Download the custom step from this GitHub repository. We recommend downloading the entire folder as it contains other useful files such as instructions, screenshots and an example Visual Analytics report. Indicative commands are given below. Note the location of this repository will change in future once the step is included in the more famous SAS Studio Custom Steps GitHub repository.

# Clone the repository

git clone https://github.com/SundareshSankaran/sas-studio-custom-steps.git

# To get to the relevant folder

cd "Natural Language Processing (NLP) - Profile Text"

# List contents

ls -lh

Preparing your Environment

You'll notice a file named "NLP - Profile Text.step". Upload this to your SAS Viya 4 environment using instructions provided in the README (part of the repository).

Let's also import the example Visual Analytics Report. This report shows some possible ways to visualise the custom step output. Again, instructions are provided in the repository. To access the transfer package containing the VA report,

# From the "Natural Language Processing (NLP) - Profile Text" directory

cd extras

# The json file listed refers to the VA report transfer package.

ls -lh

##
# total 15472
# -rw-r--r--  1 ---  staff   7.5M 18 Nov 09:19 Instructions - Import VA report.mp4
# -rw-r--r--  1 ---  staff    60K 18 Nov 09:19 NLP - Text Profile Package.json
# -rw-r--r--  1 ---  staff   1.2K 18 Nov 09:19 README.md
# drwxr-xr-x  3 ---  staff    96B 18 Nov 09:19 img

Finally, let's arrange for data. You have two choices:

- Use the suggested NEWS example dataset, for which here are instructions to load the same.

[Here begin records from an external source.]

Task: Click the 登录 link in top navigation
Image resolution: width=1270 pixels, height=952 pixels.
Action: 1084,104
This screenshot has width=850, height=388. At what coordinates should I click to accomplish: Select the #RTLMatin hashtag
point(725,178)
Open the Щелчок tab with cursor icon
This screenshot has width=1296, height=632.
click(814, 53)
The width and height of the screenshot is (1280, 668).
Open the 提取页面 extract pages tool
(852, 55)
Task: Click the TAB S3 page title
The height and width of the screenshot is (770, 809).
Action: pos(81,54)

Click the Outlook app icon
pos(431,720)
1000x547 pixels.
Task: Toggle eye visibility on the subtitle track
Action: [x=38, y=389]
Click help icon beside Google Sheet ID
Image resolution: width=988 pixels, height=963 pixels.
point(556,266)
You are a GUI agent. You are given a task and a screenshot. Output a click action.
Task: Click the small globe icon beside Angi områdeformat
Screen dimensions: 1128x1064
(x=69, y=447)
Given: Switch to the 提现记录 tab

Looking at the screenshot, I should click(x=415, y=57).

- If you're more adventurous and wish to use a dataset of your choice, please go ahead! Ensure that the data is loaded in CAS, and has 1 column containing the text to be analysed, as well as a column with a unique ID.

Using the Step

The following video is a visual aid to run the Custom Step.

In brief, all you need to do is:

1. Open a new SAS Studio Flow.

2. Drag a SAS program on to the Flow and run the following to connect to CAS.

cas ss;
/*ss - refers to some session name of your choice*/;

caslib _all_ assign;

3. Attach a table which refers to your input data.

4. Drag the NLP - Profile Text custom step on to the Flow and attach the 'input data' table to the same. Fill in required input parameters. The input parameters are explained here.

5. Attach output tables to your Custom Step. I strongly encourage you to follow the exact same names as shown here, for purposes of facilitating the Visual Analytics report to update automatically. In case you provide different names, bear in mind that you will have to change table references inside VA to point to your output tables.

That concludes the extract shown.